----- Record excerpts

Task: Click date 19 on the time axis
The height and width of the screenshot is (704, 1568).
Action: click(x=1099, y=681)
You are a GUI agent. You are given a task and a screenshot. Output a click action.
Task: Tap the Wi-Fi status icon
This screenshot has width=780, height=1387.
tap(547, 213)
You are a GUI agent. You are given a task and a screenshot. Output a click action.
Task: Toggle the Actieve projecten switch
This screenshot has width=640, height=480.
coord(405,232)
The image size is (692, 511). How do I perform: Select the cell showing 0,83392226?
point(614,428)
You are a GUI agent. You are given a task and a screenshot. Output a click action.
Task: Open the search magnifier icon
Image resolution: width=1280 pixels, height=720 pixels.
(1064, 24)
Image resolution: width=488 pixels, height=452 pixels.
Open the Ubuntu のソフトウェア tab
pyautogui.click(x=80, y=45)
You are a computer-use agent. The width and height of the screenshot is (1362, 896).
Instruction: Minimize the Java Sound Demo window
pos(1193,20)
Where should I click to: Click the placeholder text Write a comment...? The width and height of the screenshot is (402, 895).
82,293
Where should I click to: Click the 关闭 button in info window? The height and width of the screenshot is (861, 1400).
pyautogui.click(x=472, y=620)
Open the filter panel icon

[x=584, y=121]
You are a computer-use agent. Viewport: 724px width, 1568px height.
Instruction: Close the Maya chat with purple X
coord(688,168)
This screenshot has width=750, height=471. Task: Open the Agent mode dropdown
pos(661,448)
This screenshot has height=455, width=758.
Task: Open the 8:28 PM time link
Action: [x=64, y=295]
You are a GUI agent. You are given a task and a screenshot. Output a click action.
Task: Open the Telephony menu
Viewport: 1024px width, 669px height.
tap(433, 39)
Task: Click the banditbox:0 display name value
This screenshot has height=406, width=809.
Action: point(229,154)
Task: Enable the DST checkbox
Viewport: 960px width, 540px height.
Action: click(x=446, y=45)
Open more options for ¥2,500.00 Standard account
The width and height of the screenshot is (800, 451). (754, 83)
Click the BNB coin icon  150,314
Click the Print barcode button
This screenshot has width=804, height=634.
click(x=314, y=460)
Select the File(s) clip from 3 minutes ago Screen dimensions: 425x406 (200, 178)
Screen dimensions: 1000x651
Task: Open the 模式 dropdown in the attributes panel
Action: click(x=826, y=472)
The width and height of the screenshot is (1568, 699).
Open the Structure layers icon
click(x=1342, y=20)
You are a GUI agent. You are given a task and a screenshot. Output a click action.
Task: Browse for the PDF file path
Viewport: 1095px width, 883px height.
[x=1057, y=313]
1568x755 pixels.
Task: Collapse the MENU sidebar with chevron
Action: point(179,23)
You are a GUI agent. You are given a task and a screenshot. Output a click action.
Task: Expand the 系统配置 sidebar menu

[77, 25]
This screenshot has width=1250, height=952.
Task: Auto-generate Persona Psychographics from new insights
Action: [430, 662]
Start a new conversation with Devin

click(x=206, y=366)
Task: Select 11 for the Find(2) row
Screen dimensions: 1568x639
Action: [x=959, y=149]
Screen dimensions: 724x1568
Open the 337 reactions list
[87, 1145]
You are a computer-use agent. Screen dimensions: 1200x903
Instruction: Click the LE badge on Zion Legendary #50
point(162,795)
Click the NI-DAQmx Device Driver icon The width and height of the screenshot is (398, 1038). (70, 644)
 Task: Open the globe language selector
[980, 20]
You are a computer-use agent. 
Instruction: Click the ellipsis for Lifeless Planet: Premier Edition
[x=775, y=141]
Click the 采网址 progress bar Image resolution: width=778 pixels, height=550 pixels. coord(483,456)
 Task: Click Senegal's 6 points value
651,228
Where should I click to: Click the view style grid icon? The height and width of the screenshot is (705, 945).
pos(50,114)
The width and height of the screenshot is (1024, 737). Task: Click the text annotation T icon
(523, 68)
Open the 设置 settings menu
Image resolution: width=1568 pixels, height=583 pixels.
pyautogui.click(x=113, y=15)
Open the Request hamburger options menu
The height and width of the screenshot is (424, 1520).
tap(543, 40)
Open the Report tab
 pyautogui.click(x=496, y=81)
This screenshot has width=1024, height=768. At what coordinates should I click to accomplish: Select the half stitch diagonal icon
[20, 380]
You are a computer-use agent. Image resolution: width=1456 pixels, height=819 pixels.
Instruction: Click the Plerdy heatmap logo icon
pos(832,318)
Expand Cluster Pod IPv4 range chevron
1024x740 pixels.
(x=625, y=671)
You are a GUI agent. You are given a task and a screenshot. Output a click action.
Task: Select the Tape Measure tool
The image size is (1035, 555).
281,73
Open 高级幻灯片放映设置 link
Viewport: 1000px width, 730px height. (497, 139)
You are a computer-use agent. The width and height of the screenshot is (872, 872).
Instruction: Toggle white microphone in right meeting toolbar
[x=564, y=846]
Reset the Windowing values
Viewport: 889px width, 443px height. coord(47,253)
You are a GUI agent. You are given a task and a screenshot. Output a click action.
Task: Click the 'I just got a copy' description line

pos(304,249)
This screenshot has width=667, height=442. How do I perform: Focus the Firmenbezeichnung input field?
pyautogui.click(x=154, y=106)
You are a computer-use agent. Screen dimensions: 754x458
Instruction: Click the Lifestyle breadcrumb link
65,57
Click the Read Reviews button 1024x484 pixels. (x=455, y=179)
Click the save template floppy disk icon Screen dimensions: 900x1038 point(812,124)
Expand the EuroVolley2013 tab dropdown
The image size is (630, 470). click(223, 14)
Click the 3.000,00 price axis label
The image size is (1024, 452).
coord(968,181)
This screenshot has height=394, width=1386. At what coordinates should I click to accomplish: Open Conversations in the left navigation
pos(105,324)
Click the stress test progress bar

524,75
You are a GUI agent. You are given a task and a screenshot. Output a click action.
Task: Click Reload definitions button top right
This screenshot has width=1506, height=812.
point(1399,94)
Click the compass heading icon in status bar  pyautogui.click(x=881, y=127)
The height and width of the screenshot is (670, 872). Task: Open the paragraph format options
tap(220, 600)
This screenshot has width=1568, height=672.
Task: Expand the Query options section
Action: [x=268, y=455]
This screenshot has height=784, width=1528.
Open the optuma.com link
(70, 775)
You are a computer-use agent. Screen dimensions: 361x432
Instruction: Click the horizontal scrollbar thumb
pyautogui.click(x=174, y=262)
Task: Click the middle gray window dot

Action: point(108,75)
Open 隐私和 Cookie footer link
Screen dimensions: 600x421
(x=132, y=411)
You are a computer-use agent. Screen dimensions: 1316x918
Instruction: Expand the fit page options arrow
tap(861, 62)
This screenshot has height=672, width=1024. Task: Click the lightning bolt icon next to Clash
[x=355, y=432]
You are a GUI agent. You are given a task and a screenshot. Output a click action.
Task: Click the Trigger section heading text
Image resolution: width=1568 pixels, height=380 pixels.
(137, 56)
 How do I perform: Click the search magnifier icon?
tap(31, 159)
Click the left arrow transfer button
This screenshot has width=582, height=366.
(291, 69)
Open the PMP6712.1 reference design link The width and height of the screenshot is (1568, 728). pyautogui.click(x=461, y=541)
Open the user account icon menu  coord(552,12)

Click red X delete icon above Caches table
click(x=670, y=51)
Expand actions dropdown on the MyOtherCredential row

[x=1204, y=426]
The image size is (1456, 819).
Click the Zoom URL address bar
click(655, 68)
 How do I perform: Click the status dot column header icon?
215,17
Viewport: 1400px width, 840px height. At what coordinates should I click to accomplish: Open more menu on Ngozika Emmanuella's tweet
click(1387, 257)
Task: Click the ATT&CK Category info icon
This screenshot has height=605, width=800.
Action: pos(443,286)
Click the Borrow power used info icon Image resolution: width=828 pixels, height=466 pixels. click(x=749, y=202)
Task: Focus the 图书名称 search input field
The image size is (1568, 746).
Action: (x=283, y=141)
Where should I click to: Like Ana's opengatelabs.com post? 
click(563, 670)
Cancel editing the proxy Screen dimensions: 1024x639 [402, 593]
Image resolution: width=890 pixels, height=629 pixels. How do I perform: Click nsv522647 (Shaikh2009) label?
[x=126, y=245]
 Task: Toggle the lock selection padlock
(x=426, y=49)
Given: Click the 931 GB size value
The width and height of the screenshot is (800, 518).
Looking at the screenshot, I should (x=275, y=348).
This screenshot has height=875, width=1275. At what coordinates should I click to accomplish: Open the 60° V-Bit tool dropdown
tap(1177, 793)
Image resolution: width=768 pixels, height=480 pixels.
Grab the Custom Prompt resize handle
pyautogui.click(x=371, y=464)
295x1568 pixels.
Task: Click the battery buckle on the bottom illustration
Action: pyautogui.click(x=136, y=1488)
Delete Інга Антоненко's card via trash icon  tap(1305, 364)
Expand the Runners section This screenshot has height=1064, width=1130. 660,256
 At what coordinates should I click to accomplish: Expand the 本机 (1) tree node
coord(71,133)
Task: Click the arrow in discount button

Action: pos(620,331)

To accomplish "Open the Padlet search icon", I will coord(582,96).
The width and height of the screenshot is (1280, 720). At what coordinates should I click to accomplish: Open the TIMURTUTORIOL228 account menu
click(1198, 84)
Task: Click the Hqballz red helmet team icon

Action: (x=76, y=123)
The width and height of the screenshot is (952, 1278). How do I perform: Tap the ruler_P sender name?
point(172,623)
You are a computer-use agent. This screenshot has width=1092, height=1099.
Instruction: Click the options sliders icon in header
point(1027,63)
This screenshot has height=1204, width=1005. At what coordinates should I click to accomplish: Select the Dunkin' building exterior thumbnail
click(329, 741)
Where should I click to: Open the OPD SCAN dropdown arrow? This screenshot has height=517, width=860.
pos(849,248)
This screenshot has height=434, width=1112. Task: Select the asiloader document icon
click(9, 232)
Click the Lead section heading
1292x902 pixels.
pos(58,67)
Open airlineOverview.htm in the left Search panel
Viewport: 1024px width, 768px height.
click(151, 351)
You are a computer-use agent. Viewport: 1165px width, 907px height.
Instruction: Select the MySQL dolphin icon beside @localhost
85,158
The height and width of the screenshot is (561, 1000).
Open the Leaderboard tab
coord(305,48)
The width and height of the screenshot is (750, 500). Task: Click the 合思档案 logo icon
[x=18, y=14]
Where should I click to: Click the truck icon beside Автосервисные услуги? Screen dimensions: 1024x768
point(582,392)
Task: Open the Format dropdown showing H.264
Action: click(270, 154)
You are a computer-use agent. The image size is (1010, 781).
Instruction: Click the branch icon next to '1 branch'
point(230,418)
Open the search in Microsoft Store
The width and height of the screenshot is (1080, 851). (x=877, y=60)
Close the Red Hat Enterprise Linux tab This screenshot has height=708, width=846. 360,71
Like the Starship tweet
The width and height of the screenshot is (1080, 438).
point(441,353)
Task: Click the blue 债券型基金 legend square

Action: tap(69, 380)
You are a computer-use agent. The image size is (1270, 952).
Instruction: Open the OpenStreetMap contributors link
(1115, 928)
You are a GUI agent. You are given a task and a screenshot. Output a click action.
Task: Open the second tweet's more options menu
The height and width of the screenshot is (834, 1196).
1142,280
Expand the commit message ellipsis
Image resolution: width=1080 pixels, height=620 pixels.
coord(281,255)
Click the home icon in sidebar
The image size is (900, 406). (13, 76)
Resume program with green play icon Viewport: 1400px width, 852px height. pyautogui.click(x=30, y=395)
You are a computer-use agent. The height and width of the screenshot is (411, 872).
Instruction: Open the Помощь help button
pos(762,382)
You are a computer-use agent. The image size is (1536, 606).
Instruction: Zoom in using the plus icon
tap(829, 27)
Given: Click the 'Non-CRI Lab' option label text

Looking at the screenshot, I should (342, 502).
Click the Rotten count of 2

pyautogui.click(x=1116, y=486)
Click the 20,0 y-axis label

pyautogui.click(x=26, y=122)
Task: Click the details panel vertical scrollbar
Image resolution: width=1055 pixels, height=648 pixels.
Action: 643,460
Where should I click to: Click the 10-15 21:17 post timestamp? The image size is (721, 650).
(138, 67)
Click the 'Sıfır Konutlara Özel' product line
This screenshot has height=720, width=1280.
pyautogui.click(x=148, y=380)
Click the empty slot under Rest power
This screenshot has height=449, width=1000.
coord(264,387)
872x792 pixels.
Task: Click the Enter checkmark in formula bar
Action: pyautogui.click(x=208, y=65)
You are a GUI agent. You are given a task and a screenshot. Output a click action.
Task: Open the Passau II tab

----------

• [Aim of the exercise] Using the entries above, find all lines with "power". Copy them.

• [Problem solution]
Click the Borrow power used info icon Image resolution: width=828 pixels, height=466 pixels. click(x=749, y=202)
Click the empty slot under Rest power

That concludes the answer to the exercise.